--- 本文抜粋 ---

任地で実施したNERICAセミナー(実習)

任地で実施したNERICAセミナー(講義)

近所の子供たちとの写真。私の家の前が彼らの遊び場でした

私は、大学卒業後23年度4次隊でカメルーン中央州のマカック郡エコアジョン村に、野菜栽培隊員として派遣されました。要請内容は有機農業への移行などでしたが、実際に派遣されてみると野菜栽培はほとんど行われておらず、村自体がパームオイルを主産業としていました。しかし、小規模で野菜を栽培している農家はいたため、何かできることはないかと村中を歩き回り、農家の訪問を始めるようになりました。活動開始半年で、カメルーンで実施されているコメ振興プロジェクトのセミナーをカウンターパートと共に受け、任地で同様のセミナーを行なったところ幸運にも高評価をいただき、近隣の村にて同様のセミナーを数回行ないました。任地や近隣の村では、元々稲作は行われていなかったのですが、米は特別な祝い事などの際に食す物として好まれていたのと、陸稲品種であれば水田を必要とせず畑で育てられることから、セミナー参加者の反応は良く、稲作に対して関心を持ってくれました。また、セミナー参加者の多くは私が訪問を行なっていた農家だったので、セミナー後の訪問は比較的容易にできました。そこから野菜栽培兼稲作隊員のような活動になりましたが、大学では稲を扱っていたのでとてもやりがいを感じたのを覚えています。
 セミナー参加農家への訪問は2年間の活動終了直前まで続けました。当初は配布した種子を食べてしまったり、売ってしまったりする農家、播種後の管理をせず鳥害に遭い全滅してしまう農家がいたりとなかなか上手くいかず苦労しましたが、収穫までこぎ着けた農家が現れ、収穫できた種子を保存し、次の雨季に再び播種する等、自発的に稲作に取り組む様子が見られるようになりました。週1回訪問していたある隣村までは、徒歩で2時間と長距離でしたが、農家の稲作状況に変化が現れるにつれ、徐々に訪問が楽しみとなっていきました。
ある日その隣村の農家から呼ばれ赴いてみると、収穫までできた農家がそこの村長を呼び、私を紹介してくれました。さらにその農家が自身の村で稲作のセミナーを自身が講師となって行なっていました。私が首都で受講した稲作のセミナーから、私が村で開催したセミナーが波及し、農家が自身の村でセミナーを開催するまでに稲作が広がっていきました。これは私の活動期間で最も嬉しかった出来事です。今思い出すと辛いことのほうが多くを占めていましたが、その分嬉しかった出来事、楽しかった出来事は鮮明に覚えています。今でも時々その村の農民から電話がかかってきて、進捗を教えてくれます。

--- データ抜粋 ---

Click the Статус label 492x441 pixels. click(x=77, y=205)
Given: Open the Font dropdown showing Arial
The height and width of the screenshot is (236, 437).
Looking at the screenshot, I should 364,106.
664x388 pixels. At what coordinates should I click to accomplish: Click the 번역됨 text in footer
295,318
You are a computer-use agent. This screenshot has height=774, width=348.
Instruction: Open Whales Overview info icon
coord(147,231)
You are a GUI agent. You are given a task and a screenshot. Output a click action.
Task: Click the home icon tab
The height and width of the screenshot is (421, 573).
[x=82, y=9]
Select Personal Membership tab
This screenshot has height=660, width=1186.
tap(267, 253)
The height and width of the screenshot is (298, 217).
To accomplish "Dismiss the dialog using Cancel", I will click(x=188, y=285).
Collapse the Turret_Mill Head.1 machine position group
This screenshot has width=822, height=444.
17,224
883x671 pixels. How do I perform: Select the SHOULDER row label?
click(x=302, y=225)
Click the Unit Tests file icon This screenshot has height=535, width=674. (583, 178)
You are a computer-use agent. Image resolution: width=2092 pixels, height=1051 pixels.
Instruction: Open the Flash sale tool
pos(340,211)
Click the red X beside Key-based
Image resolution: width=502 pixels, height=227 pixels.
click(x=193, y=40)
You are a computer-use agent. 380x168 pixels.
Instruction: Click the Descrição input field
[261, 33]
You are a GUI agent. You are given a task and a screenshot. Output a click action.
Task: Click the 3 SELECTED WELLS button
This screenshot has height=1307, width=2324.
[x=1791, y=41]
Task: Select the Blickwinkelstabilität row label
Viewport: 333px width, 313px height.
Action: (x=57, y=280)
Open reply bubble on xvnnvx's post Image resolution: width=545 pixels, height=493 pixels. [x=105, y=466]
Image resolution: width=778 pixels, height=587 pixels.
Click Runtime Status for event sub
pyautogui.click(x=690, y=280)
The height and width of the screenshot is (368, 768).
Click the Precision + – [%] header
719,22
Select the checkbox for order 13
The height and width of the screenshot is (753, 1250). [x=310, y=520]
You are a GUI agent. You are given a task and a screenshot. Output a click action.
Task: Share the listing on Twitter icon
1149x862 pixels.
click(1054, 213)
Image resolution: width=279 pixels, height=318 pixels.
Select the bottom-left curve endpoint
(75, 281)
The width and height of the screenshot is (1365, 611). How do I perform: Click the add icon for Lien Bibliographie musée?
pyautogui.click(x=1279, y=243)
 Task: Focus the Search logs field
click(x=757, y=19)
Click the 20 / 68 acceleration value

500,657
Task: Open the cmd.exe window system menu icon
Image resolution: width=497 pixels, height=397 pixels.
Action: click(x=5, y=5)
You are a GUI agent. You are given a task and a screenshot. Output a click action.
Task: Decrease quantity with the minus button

---

練習問題:
• 1. 本文の「セミナー参加農家への訪問は」で始まる段落を、主な事実を残して箇条書きで短くまとめよ。
• 2. 本文の最後の文に続けて、その先を書け。
上の行は使わなくてよい。

解答一覧:
• 1.
- セミナー参加農家への訪問は、2年間の活動終了直前まで続けた。
- 当初は、配布した種子を食べたり売ったりする農家や、播種後の管理をせず鳥害で全滅させる農家がいて苦労した。
- やがて収穫までこぎ着ける農家が現れた。収穫した種子を保存して次の雨季に再び播種するなど、自発的に稲作に取り組む様子が見られるようになった。
- 週1回訪問していた隣村までは徒歩で2時間かかった。それでも農家の稲作状況が変わるにつれ、訪問が楽しみになった。

• 2.
【帰国後(大学院進学~コンサルタント会社入社・研修指導)】

セミナー参加者への種子の配布(左)農家(右)カウンターパート

初めて、収穫まで栽培できたNERICA

派遣前、帰国後は日本で農家になりたいと考えていました。しかし協力隊の活動中に多くの農家と知り合い、収量が増えた時の農家の顔を見ることができたことで、これまで自分が得た知識や経験を活かし、より多くの農家に何らかの形で関わりたいと感じ、農業分野の専門家として再びアフリカに行きたいと感じるようになりました。カメルーンから帰国後、大学へ帰国報告に行った際、先生方と今後の進路について話し合い、農業を専門にして海外で働くには最低でも修士の資格があった方が有利と聞き、大学院進学を決めました。大学院ではカメルーンで関わっていた陸稲全般についての研究を行ないました。大学院修了後は、海外に行った際に高いパフォーマンスを発揮できるように直接専門家を目指すのではなく、まず国内で稲作の技術や知識など専門性を磨いてから挑戦しようと考え、海外農業開発協会(OADA)に就職し、現在の稲作技術向上コースでの研修業務に臨むことになりました。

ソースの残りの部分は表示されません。